README.md
Tensorflow Distribute Libraries
Overview
tf.distribute.Strategy is a TensorFlow API to distribute training across multiple GPUs, multiple machines or TPUs. Using this API, users can distribute their existing models and training code with minimal code changes.
It can be used with TensorFlow's high level APIs, tf.keras and tf.estimator, with just a couple of lines of code change. It does so by changing the underlying components of TensorFlow to become strategy-aware.
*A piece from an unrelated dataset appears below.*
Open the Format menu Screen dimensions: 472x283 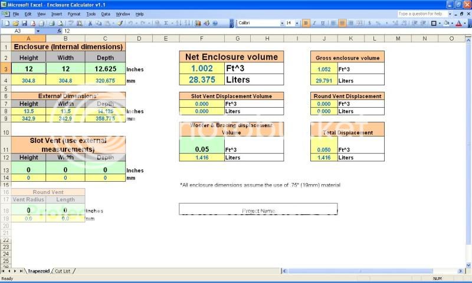point(74,14)
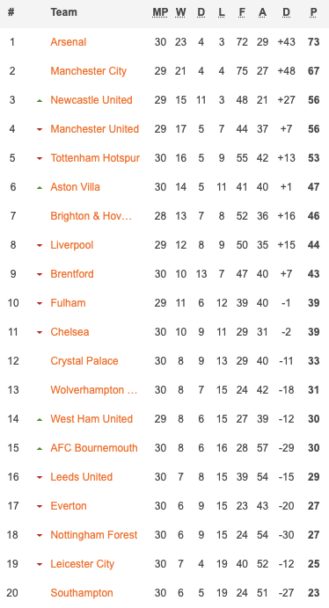
Task: Click the Nottingham Forest link
Action: (x=94, y=535)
This includes variables, layers, models, optimizers, metrics, summaries, and checkpoints.
Documentation
Distributed Training With Keras Tutorial
Distributed Training With Custom Training Loops Tutorial
Multiworker Training With Keras Tutorial
Multiworker Training With Estimator Tutorial
Save and Load with Distribution Strategy
Simple Examples
Using compile fit with GPUs.
# Create the strategy instance. It will automatically detect all the GPUs.
mirrored_strategy = tf.distribute.MirroredStrategy()
# Create and compile the keras model under strategy.scope()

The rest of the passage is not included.